Professor Gregory Ashworth talks about the time and patience it takes to develop a place brand at Stagis’ Municipality Branding Conference in 2014.

Give it another 20 years

As it turned out after extensive debate in the local media during the summer of 2017, a large part of the Kolding city council wasn’t behind a revitalization or complete change of the 2012 design vision and the suggestion from the mayor got postponed. At this point that is probably for the best, and if you take Gregory Ashworth’s good advice, a revitalization of the vision should be postponed at least 20 years. Where mayor Jørn Pedersen is right, patient or inpatient as he may be, is the need to think big and the need to continuously tell new stories and create new ambitious activities that use the brand essence as their source. The concept and practice of developing better lives for the citizens and all of mankind by using design thinking and design methods should give enough possibilities for the next decades. And if the local government wants it, seas of positive effects await them.

Thinking bigger than your body

Obviously, the time it takes to create a brand that has the power to gather the people involved in it and create a distinct external image of the brand and thereby position the brand in the market or arena that it is working within, is defined not only by the strength of the brand idea but also by the investment and execution of the brand. In order to have any impact on the perception of your audience, you have to ‘punch above your weight’. Creating new types of projects, solving common problems in creative ways or hosting events that deliver experiences that would normally be out of your league are all ways of proving the strength of your brand. That means a brand idea and a brand strategy (including the vision for the company or place) may very well be good, but if you do not implement with sufficient conviction and adequate force, you will not be proving anything – and your brand is not going to be relevant.

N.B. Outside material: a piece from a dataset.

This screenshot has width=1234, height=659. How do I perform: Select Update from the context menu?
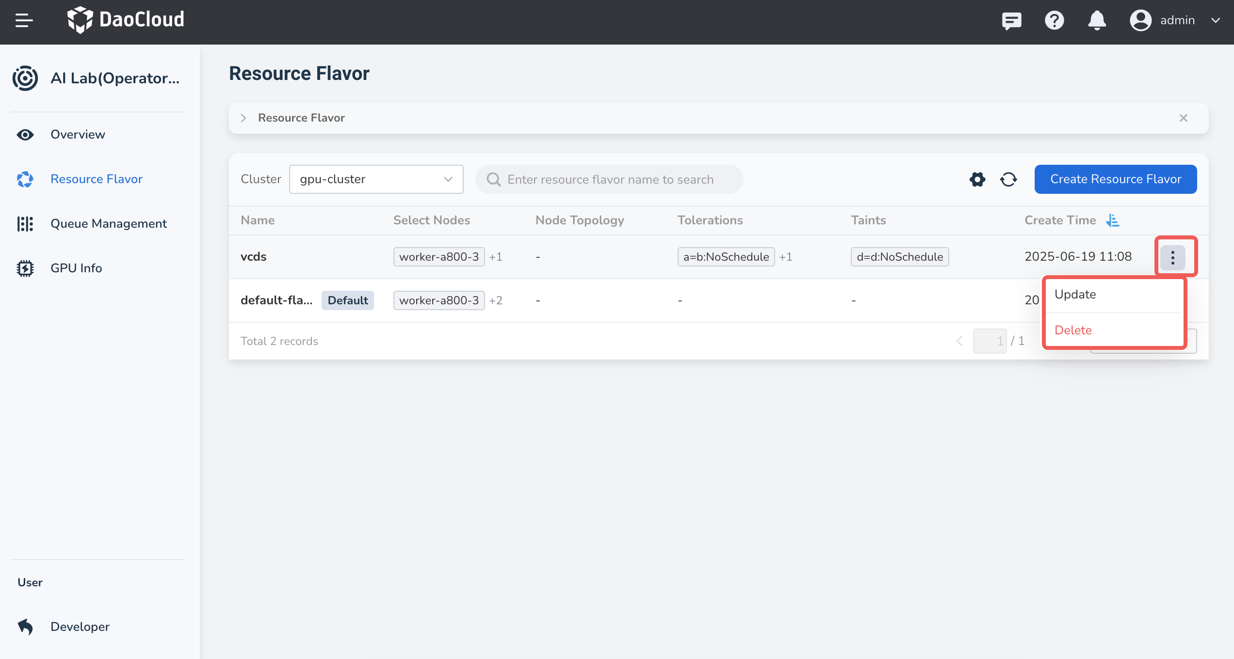click(1075, 295)
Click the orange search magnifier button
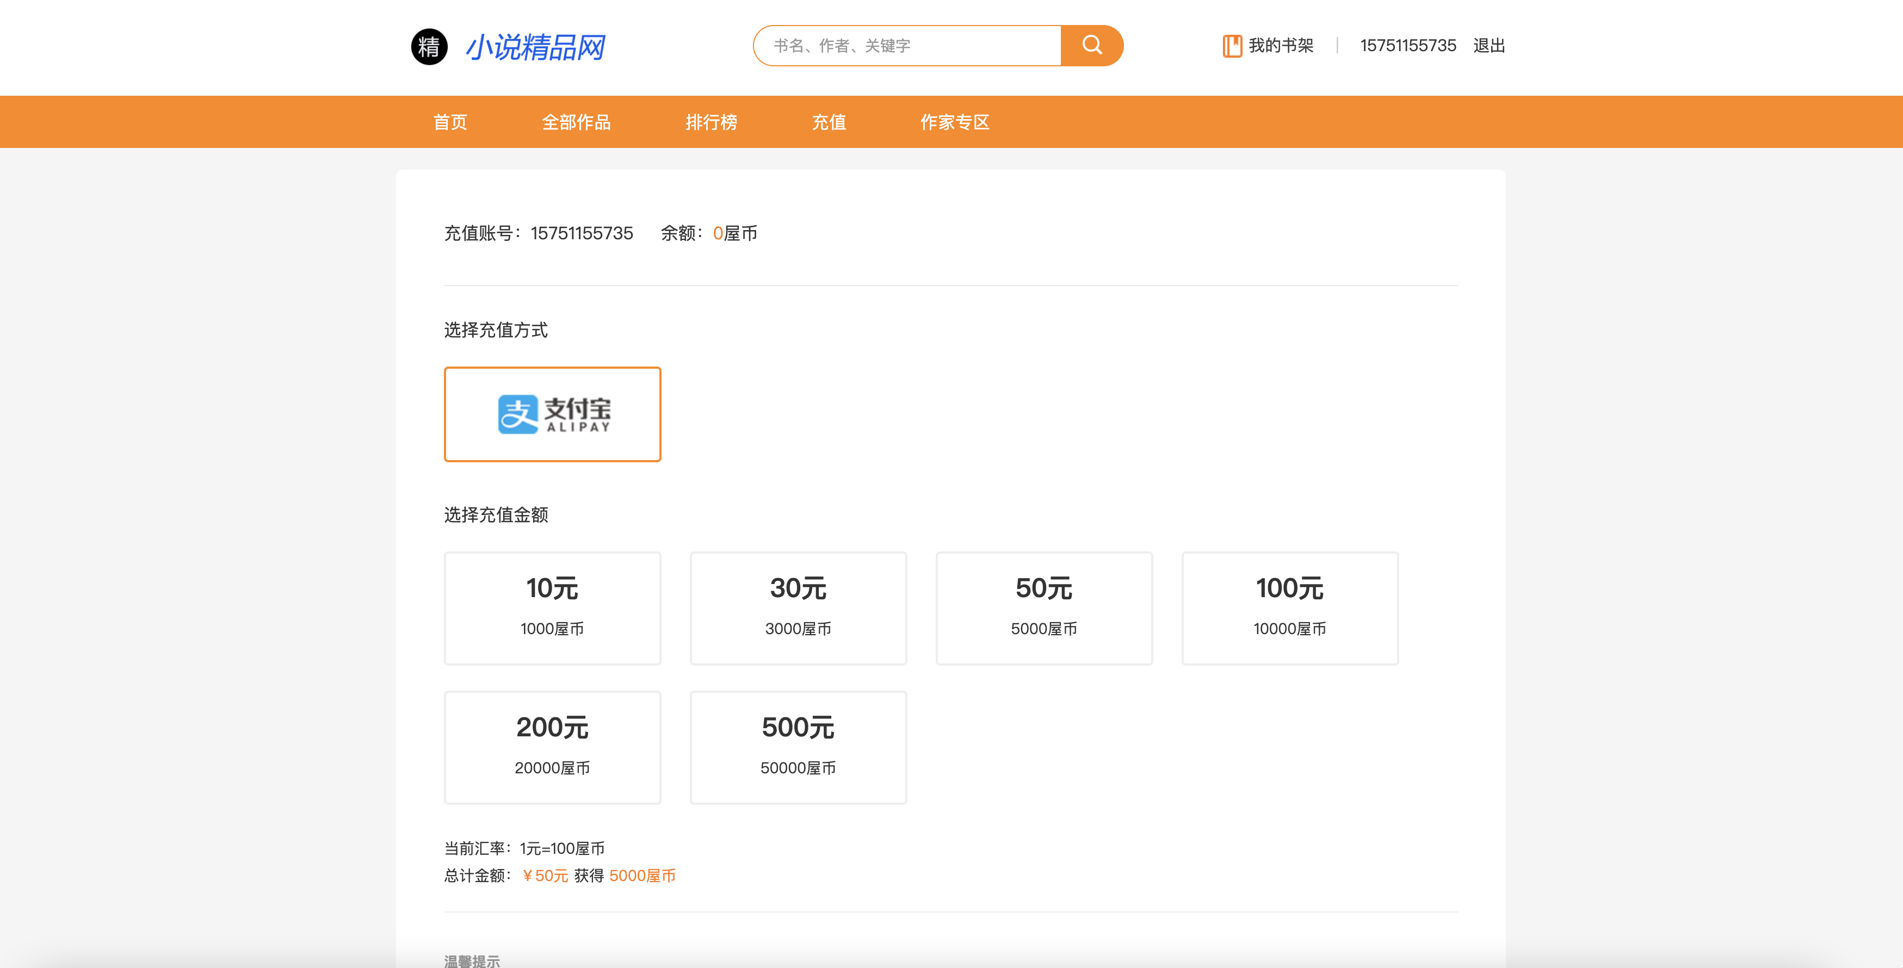This screenshot has height=968, width=1903. coord(1091,46)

In the case of Kolding that means you have to believe you could become the first Design Capital, no matter your place is not a capital city. Or that you can create an international design event for design professionals, which delivers speakers from the most ambitious design companies and agencies in the world. Let’s just say Google, Apple, Ideo, Tesla, Pentagram or who ever the international design community would think are right to get on stage. The options are many – but it has to be ambitious.

Five steps towards a clear brand positioning

Developing a brand strategy and execution that can make your business or place stand out is not easy. Here are five simple pieces of advice if you are building your corporate or place brand:

  1. Define a brand that extends your authentic identity
    Brands that build on the strengths of the organization or the place, are likely to succeed with their implementation and live the brand. The authentic brands come across as integrated, consistent and deeply rooted – and people appreciate the experience of depth with these businesses, organizations and places.
  2. Know the market to differentiate – not to imitate
    If you want to stand out in the crowd you have to know what your peers are doing. How do they act, look and communicate? And how will you do all those things differently based on your strengths and inherent talents? Be brave and stand out by chosing other activities than your competition.
  3. Implement the brand from the inside out
    Start with implementing the brand in your everyday practice. How can you live your brand in terms of services, products, ways of doing what you do? If you want to create a brand experience, the brand has to come from the people in the organization.
  4. Think bigger than your body
    All brands have smaller budgets to do things, than they could wish for. But the brands that stand out are the ones that think big and do the things no one thought possible. Do what is authentic and makes you stand out with full conviction and in scale.
  5. Patience is a virtue – also in brand positioning
    When you are getting bored with your brand, you may only be building the initial brand awareness. Maybe you need to revitalize the stories or find new ways to implement your brand, but if the vision and brand essence was good at the start, you may not need to change horses and start over.